The Correct Option is C

Step 1: Understanding the Concept:
The slope of the tangent line to a curve at a specific point is given by the value of the first derivative of the function at that point.
The question provides a function y = 5x\(^2\) + 4 and asks for the slope at the point where x = 2. The y-coordinate mentioned in the image is likely a typo, as it does not lie on the curve, but it is not needed to find the slope.
Step 2: Key Formula or Approach:
The slope 'm' of the tangent to the curve y = f(x) at x = a is given by: \[ m = f'(a) = \left. \frac{dy}{dx} \right|_{x=a} \] We will use the power rule for differentiation: \(\frac{d}{dx}(x^n) = nx^{n-1}\).

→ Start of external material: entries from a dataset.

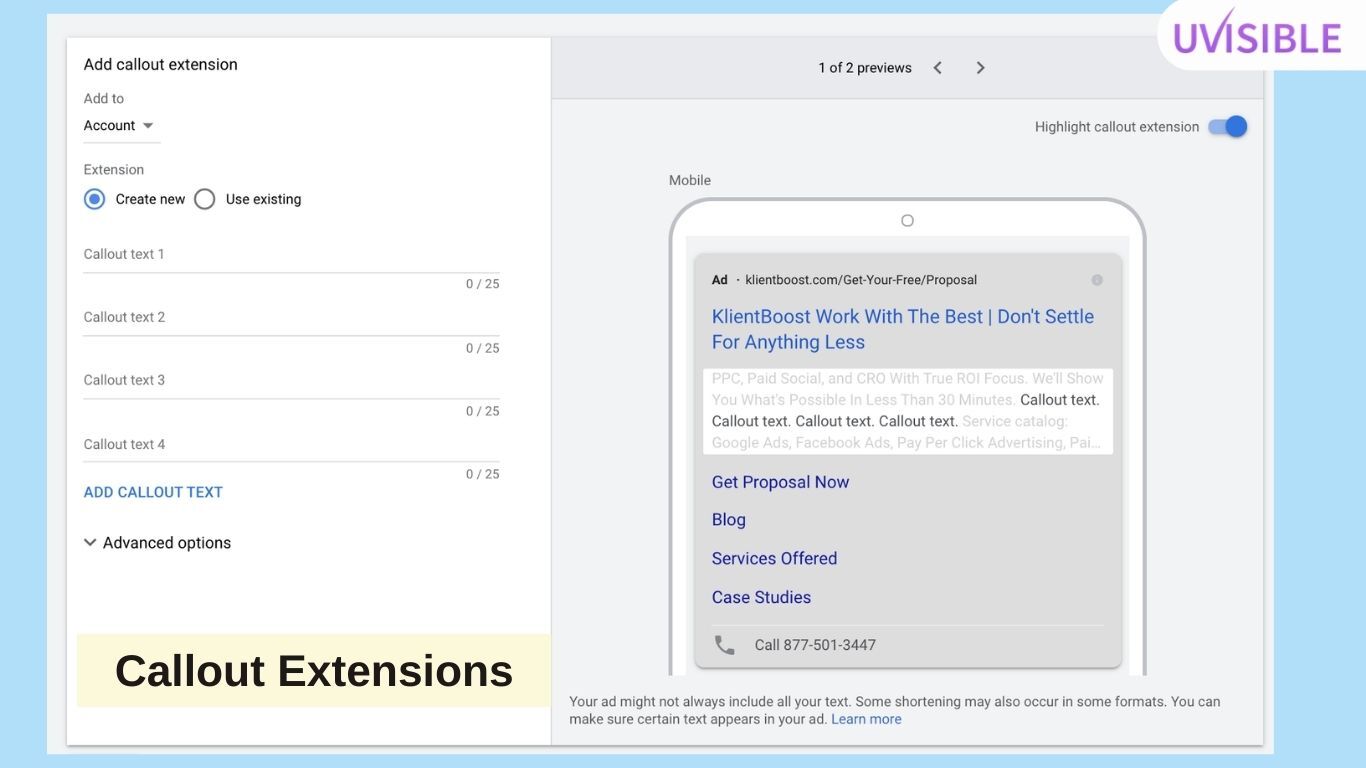Click the 1 of 2 previews label

pyautogui.click(x=864, y=67)
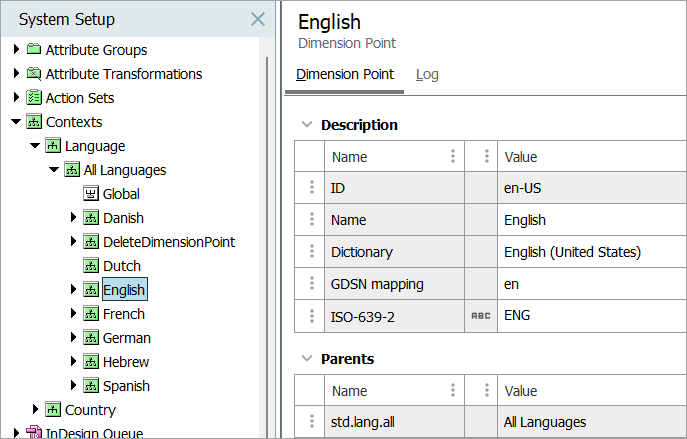
Task: Expand the Danish language node
Action: [73, 218]
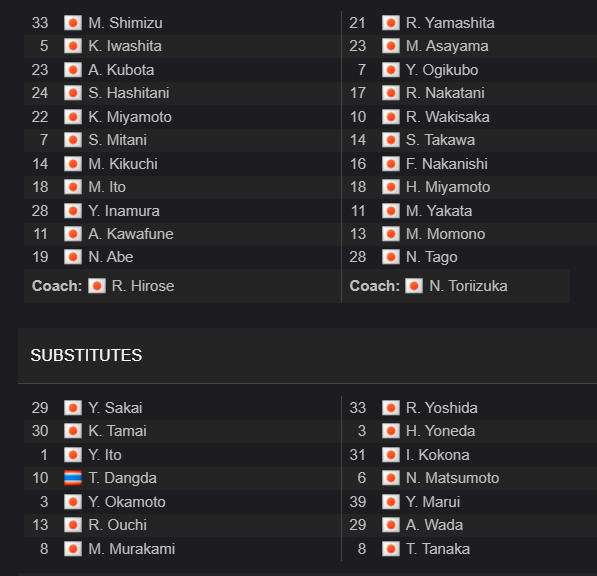This screenshot has width=597, height=576.
Task: Open coach R. Hirose's profile
Action: pos(143,286)
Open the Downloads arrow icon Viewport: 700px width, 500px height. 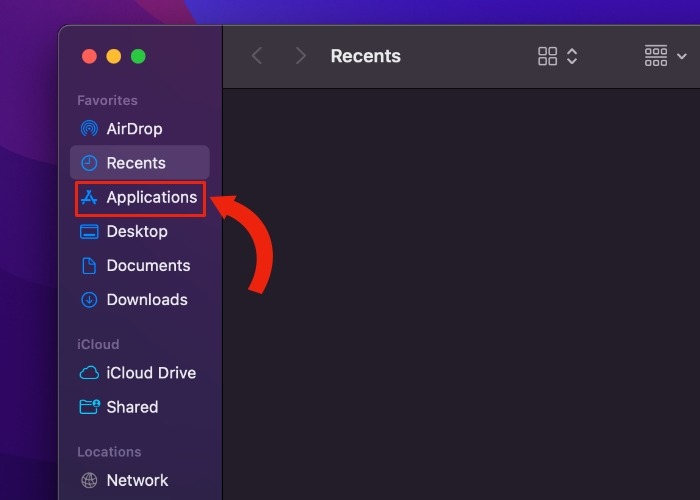tap(89, 300)
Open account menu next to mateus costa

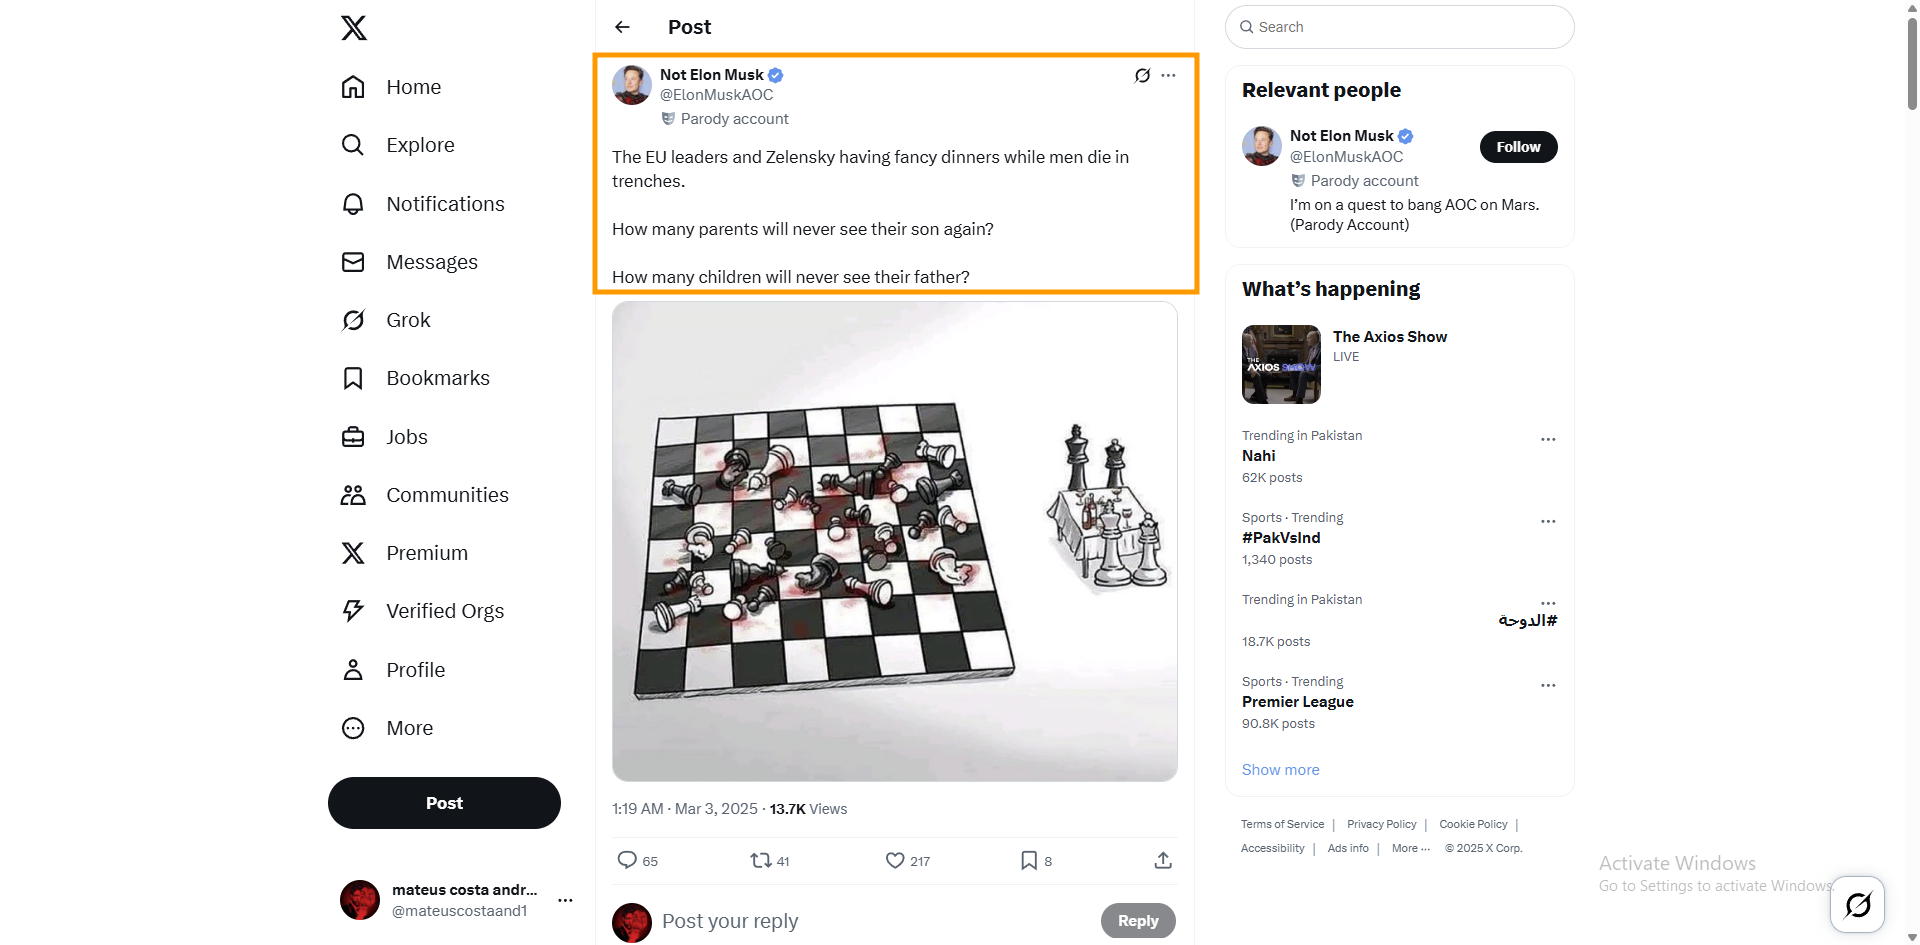[x=565, y=900]
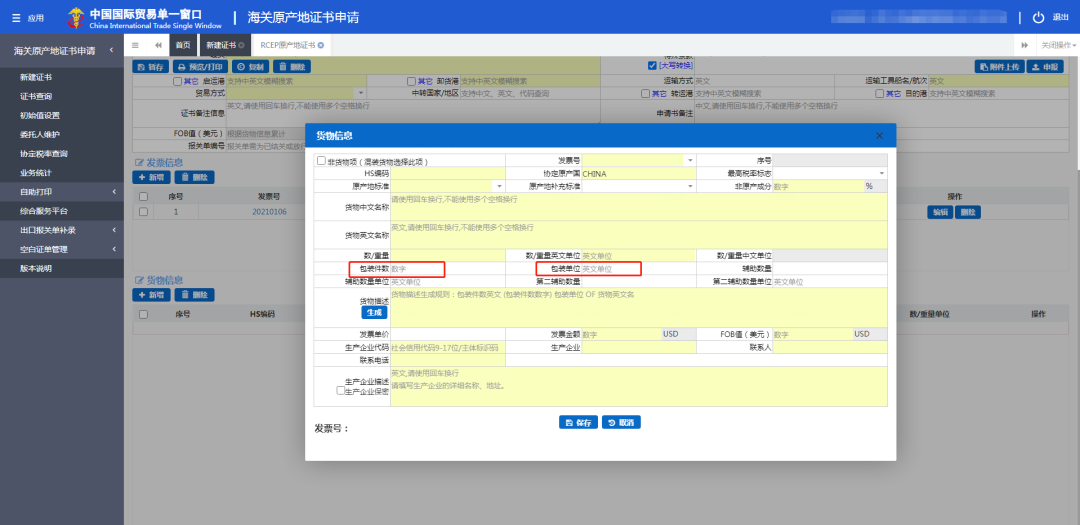Collapse sidebar using the tab bar menu icon

coord(135,46)
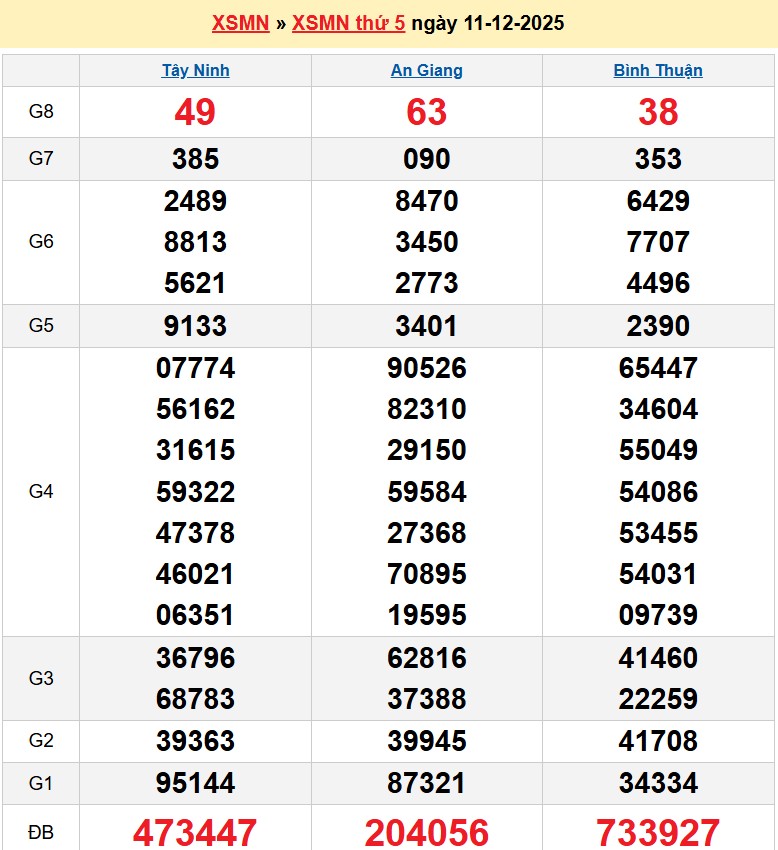Click Bình Thuận G5 number 2390
The height and width of the screenshot is (850, 778).
pos(658,326)
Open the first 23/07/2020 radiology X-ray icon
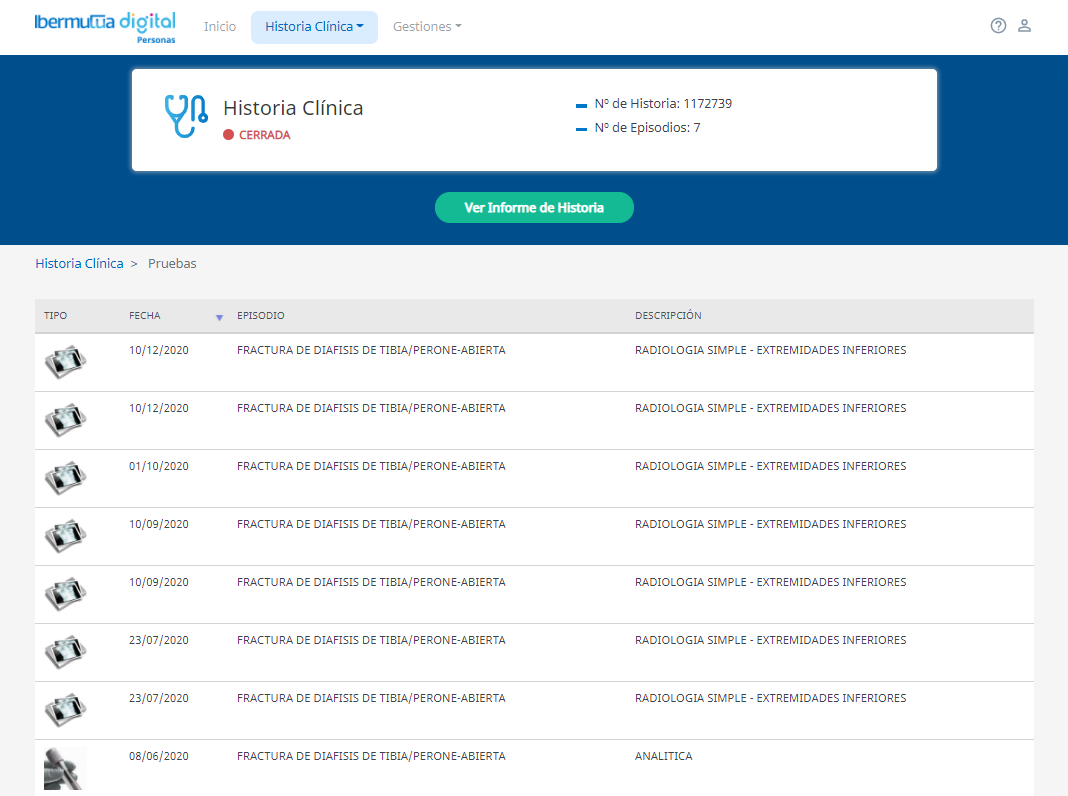The height and width of the screenshot is (796, 1068). (x=65, y=651)
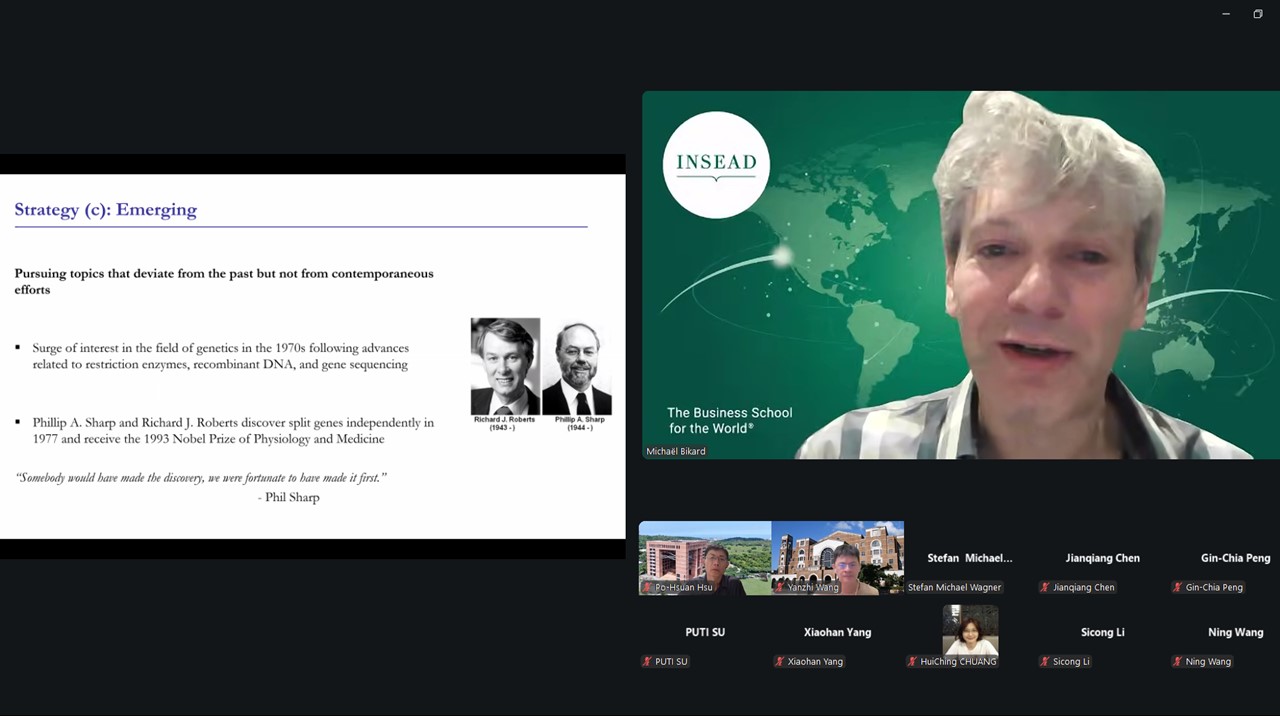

Step 3: Detailed Explanation:
The given function is: \[ y = 5x^2 + 4 \] First, we find the derivative of y with respect to x, which represents the slope function: \[ \frac{dy}{dx} = \frac{d}{dx}(5x^2 + 4) \] \[ \frac{dy}{dx} = 5 \cdot (2x^{2-1}) + 0 \] \[ \frac{dy}{dx} = 10x \] Now, we need to find the slope at the point where the x-coordinate is 2. We substitute x = 2 into the derivative: \[ \text{Slope} (m) = 10(2) \] \[ m = 20 \] The y-coordinate of the point on the curve would be y = 5(2)\(^2\) + 4 = 24. The point is (2, 24). The slope at this point is 20.
Step 4: Final Answer:
The slope of the curve at x = 2 is 20. So, option (C) is correct.